WORK ITEM
Reproduce all of the records exactly.

AVAILABLE DATA
------------------------------------
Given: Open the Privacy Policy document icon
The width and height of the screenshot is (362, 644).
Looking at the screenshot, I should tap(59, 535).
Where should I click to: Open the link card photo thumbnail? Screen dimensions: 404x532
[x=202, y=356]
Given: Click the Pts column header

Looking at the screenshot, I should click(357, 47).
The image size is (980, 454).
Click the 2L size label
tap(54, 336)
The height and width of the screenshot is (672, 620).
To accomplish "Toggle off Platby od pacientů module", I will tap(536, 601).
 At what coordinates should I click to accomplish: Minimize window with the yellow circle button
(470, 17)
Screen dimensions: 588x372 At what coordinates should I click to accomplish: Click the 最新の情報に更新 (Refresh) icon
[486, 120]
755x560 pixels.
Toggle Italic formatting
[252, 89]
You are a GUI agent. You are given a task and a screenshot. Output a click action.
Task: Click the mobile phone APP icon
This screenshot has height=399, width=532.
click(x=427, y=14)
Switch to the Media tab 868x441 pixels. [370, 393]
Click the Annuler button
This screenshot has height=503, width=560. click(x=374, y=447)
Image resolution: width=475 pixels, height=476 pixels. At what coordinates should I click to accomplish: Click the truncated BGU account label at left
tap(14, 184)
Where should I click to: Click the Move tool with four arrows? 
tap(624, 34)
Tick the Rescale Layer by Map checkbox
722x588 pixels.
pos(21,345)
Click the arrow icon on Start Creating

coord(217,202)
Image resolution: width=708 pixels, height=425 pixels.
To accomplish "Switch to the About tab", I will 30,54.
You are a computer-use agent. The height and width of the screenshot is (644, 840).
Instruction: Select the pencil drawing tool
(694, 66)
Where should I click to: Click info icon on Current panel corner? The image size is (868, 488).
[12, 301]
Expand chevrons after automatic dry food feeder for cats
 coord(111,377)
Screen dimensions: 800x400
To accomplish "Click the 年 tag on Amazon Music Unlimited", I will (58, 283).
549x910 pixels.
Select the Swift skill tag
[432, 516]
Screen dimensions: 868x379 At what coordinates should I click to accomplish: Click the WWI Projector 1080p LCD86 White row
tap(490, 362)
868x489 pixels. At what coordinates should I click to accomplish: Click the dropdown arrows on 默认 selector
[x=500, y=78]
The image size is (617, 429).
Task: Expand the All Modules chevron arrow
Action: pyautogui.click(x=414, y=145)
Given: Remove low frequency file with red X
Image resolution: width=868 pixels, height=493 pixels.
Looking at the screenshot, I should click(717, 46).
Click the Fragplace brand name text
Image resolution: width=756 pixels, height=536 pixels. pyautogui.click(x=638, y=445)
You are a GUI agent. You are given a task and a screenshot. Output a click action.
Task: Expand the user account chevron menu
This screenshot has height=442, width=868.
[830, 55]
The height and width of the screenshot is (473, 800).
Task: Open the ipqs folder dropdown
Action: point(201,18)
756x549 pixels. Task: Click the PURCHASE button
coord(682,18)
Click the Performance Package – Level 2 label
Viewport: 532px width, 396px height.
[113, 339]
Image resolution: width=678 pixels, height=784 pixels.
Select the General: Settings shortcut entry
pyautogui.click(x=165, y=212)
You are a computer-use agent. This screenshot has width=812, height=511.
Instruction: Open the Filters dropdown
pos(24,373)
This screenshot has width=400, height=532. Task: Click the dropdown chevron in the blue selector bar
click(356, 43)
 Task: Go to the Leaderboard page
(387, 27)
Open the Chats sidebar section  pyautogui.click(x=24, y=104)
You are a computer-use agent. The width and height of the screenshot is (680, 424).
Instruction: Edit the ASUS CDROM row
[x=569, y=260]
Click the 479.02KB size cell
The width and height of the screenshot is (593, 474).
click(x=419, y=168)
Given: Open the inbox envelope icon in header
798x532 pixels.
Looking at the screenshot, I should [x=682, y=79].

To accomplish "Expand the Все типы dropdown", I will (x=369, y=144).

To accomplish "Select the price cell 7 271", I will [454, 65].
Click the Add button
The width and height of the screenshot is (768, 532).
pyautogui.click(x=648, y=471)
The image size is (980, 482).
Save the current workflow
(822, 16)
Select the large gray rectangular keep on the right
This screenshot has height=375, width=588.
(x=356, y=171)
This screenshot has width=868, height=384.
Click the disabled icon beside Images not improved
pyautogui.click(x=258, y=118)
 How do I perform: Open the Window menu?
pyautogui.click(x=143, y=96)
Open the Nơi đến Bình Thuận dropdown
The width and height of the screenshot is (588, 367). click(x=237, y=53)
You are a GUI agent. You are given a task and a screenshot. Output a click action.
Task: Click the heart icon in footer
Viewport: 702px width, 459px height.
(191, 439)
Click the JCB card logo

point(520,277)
------------------------------------
RESPONSE TO THE EXERCISE
Given: Open the Privacy Policy document icon
The width and height of the screenshot is (362, 644).
Looking at the screenshot, I should tap(59, 535).
Where should I click to: Open the link card photo thumbnail? Screen dimensions: 404x532
[x=202, y=356]
Given: Click the Pts column header

Looking at the screenshot, I should click(357, 47).
The image size is (980, 454).
Click the 2L size label
tap(54, 336)
The height and width of the screenshot is (672, 620).
To accomplish "Toggle off Platby od pacientů module", I will tap(536, 601).
 At what coordinates should I click to accomplish: Minimize window with the yellow circle button
(470, 17)
Screen dimensions: 588x372 At what coordinates should I click to accomplish: Click the 最新の情報に更新 (Refresh) icon
[486, 120]
755x560 pixels.
Toggle Italic formatting
[252, 89]
You are a GUI agent. You are given a task and a screenshot. Output a click action.
Task: Click the mobile phone APP icon
This screenshot has height=399, width=532.
click(x=427, y=14)
Switch to the Media tab 868x441 pixels. [370, 393]
Click the Annuler button
This screenshot has height=503, width=560. click(x=374, y=447)
Image resolution: width=475 pixels, height=476 pixels. At what coordinates should I click to accomplish: Click the truncated BGU account label at left
tap(14, 184)
Where should I click to: Click the Move tool with four arrows? 
tap(624, 34)
Tick the Rescale Layer by Map checkbox
722x588 pixels.
pos(21,345)
Click the arrow icon on Start Creating

coord(217,202)
Image resolution: width=708 pixels, height=425 pixels.
To accomplish "Switch to the About tab", I will 30,54.
You are a computer-use agent. The height and width of the screenshot is (644, 840).
Instruction: Select the pencil drawing tool
(694, 66)
Where should I click to: Click info icon on Current panel corner? The image size is (868, 488).
[12, 301]
Expand chevrons after automatic dry food feeder for cats
 coord(111,377)
Screen dimensions: 800x400
To accomplish "Click the 年 tag on Amazon Music Unlimited", I will (58, 283).
549x910 pixels.
Select the Swift skill tag
[432, 516]
Screen dimensions: 868x379 At what coordinates should I click to accomplish: Click the WWI Projector 1080p LCD86 White row
tap(490, 362)
868x489 pixels. At what coordinates should I click to accomplish: Click the dropdown arrows on 默认 selector
[x=500, y=78]
The image size is (617, 429).
Task: Expand the All Modules chevron arrow
Action: pyautogui.click(x=414, y=145)
Given: Remove low frequency file with red X
Image resolution: width=868 pixels, height=493 pixels.
Looking at the screenshot, I should click(717, 46).
Click the Fragplace brand name text
Image resolution: width=756 pixels, height=536 pixels. pyautogui.click(x=638, y=445)
You are a GUI agent. You are given a task and a screenshot. Output a click action.
Task: Expand the user account chevron menu
This screenshot has height=442, width=868.
[830, 55]
The height and width of the screenshot is (473, 800).
Task: Open the ipqs folder dropdown
Action: point(201,18)
756x549 pixels. Task: Click the PURCHASE button
coord(682,18)
Click the Performance Package – Level 2 label
Viewport: 532px width, 396px height.
[113, 339]
Image resolution: width=678 pixels, height=784 pixels.
Select the General: Settings shortcut entry
pyautogui.click(x=165, y=212)
You are a computer-use agent. This screenshot has width=812, height=511.
Instruction: Open the Filters dropdown
pos(24,373)
This screenshot has width=400, height=532. Task: Click the dropdown chevron in the blue selector bar
click(356, 43)
 Task: Go to the Leaderboard page
(387, 27)
Open the Chats sidebar section  pyautogui.click(x=24, y=104)
You are a computer-use agent. The width and height of the screenshot is (680, 424).
Instruction: Edit the ASUS CDROM row
[x=569, y=260]
Click the 479.02KB size cell
The width and height of the screenshot is (593, 474).
click(x=419, y=168)
Given: Open the inbox envelope icon in header
798x532 pixels.
Looking at the screenshot, I should [x=682, y=79].

To accomplish "Expand the Все типы dropdown", I will (x=369, y=144).

To accomplish "Select the price cell 7 271", I will [454, 65].
Click the Add button
The width and height of the screenshot is (768, 532).
pyautogui.click(x=648, y=471)
The image size is (980, 482).
Save the current workflow
(822, 16)
Select the large gray rectangular keep on the right
This screenshot has height=375, width=588.
(x=356, y=171)
This screenshot has width=868, height=384.
Click the disabled icon beside Images not improved
pyautogui.click(x=258, y=118)
 How do I perform: Open the Window menu?
pyautogui.click(x=143, y=96)
Open the Nơi đến Bình Thuận dropdown
The width and height of the screenshot is (588, 367). click(x=237, y=53)
You are a GUI agent. You are given a task and a screenshot. Output a click action.
Task: Click the heart icon in footer
Viewport: 702px width, 459px height.
(191, 439)
Click the JCB card logo

point(520,277)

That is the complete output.